Assume that I roll the dice until the average of the outcomes is $2.5$. I want to calculate the probability of stopping rolling the dice.
Let $E$ be the event of stop rolling the dice and $E_n$ be the event of getting the average $2.5$ after rolling the dice exactly $n$ times. Then, $E = E_1 \cup E_2 \cup E_3 \cup E_4 \cup \cdots$. Since it will not end with odd trials, I can rewrite it as $E = E_2 \cup E_4 \cup \cdots$.
Since ${E_{2n}}^\complement \supseteq \bigcup_{k=2n}^{\infty} E_{2k}$, $E_{2k}$'s are disjoint. Thus, $Pr(E) = \sum_{k=1}^{\infty} Pr(E_{2k})$. Thus, I can infer that $Pr(E) > Pr(E_2) = 1/9 >0$. Also, it seems that $\lim\limits_{n \to \infty } Pr(E_n) = 0 $ (I am also having trouble proving this), so my conjecture is $Pr(E)<1$.
However, I am stuck with calculating the exact probability of each event $E_{2k}$. How can I calculate the probability of each event $E_{2k}$ ($Pr(E_{2k})$ for $k>1$) and finally the probability of stopping rolling the dice $Pr(E)$? Also, I wonder if there is any related theorem that I can use to calculate such events.
Let $S_{2k}$ be the sum of $2k$ dice rolls. What you need then is the number of solutions to $\frac{S_{2k}}{2k}=2.5$, or $S_{2k}=5k$. This is easily found with generating functions, as illustrated below:
Let $g(x)=(x^1+x^2+x^3+...+x^6)^{2k}$ be our generating function. Each factor represents all the outcomes possible from rolling one die; the face values are represented by the various powers of $x$, from $1$ to $6$. What we want is $[x^{5k}]g(x)$; that is, the coefficient of $x^{5k}$ in the above expansion.
This problem is best tackled with a few simplifying steps. First we factor out an $x$ from each factor; with $2k$ factors in total we end up with $g(x)=x^{2k}(1+x+x^2+...+x^5)^{2k}$. We then rewrite the factor on the right using the identity $\sum_{i=0}^{n}x^i = \frac{1-x^{n+1}}{1-x}$. Doing this, we get $g(x)=x^{2k}(\frac{1-x^6}{1-x})^{2k}=x^{2k}(1-x^6)^{2k}(1-x)^{-2k}.$
The final simplifying step is to realize that factoring out $x^{2k}$ is equivalent to shifting all exponents by $2k$ to the left; in other words, finding $[x^{5k}]g(x)$ is equivalent to finding $[x^{3k}](1-x^6)^{2k}(1-x)^{-2k}$
That hardly seems simpler, does it?
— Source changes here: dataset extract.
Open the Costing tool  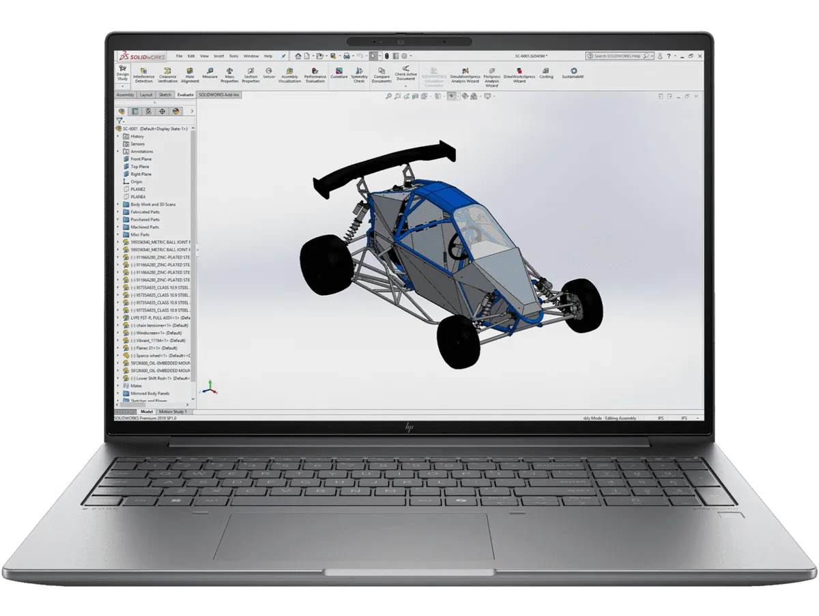click(x=546, y=72)

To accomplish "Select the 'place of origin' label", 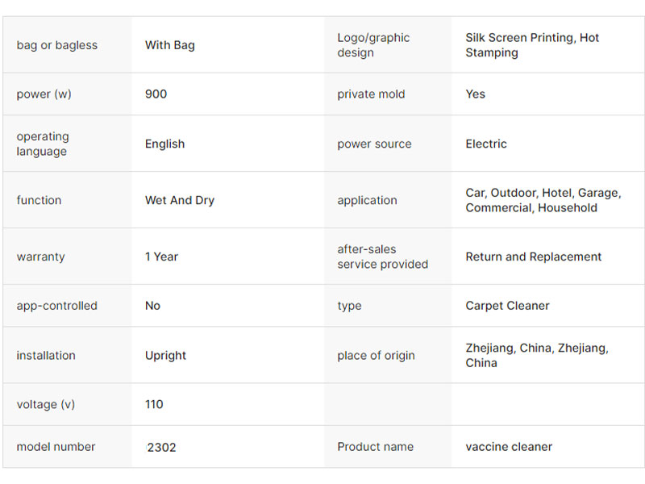I will pyautogui.click(x=376, y=355).
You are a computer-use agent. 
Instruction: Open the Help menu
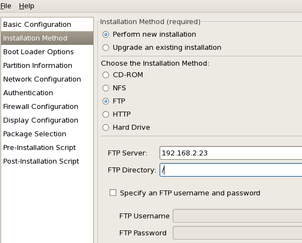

Not to worry — finding the coefficients is a simple task, while I will illustrate with a few examples. Suppose $k=1$; then we want $[x^{3}]=(1-x^6)^2(1-x)^{-2}$. We can think of the solution to this as "picking $x$'s from each factor such that the sum of all the exponents is, in the end, $3$, with the exponent on each factor representing the number of choices available. For example, we cannot pick any $x$ terms from $(1-x^6)^2$, because $6\gt 3$. They must come from the factor of $(1-x)^{-2}$. The number of ways of doing this is given by $\binom{-2}{3}(-x)^3 = \binom{2+3-1}{3}(-1)^3(-x)^3=\binom{4}{3}=4$. In other words, there are $4$ ways to roll $2$ dice such that their average is $2.5$: $(1,4),(4,1),(2,3)$ and $(3,2)$. With $6^2=36$ total outcomes possible (not all distinct, but that doesn't matter), the probability of the game ending with just two rolls is $\frac{4}{36}=\frac{1}{9}$. Notice also that $(-x)^3$ seemed to "disappear" during the calculation. That's because we don't care about $x^3$ itself, just its coefficient (which is $-1$).
For $k=2$, we want to find $[x^6]=(1-x^6)^4(1-x)^{-4}$. We could pick one lot of $(-x^6)$ from the first factor and no $x$ from the second; this would give $\binom{4}{1}(-1)$. Alternatively, we could pick no $x$ from the first factor and six lots of $(-x)$ from the second; this gives $\binom{-4}{6}(-1)^6=\binom{9}{6}=84$. Overall, we have $84-4=80$ ways of rolling $4$ dice such that the average is $2.5$ (which I am obviously not going to enumerate, lol). The probability of the game ending in $4$ rolls is therefore $\frac{80}{6^4} = \frac{5}{81}$
In general, for each value of $k$, $[x^{3k}]\frac{(1-x^6)^{2k}(1-x)^{-2k}}{6^{2k}}$ gives the probability of the game ending in exactly $2k$ throws of a die, i.e. of achieving an average of exactly $2.5$ in exactly $2k$ throws. Since you ultimately want the union of these events, you would apply summation to this expression, with $k$ ranging from $0$ to $\infty$.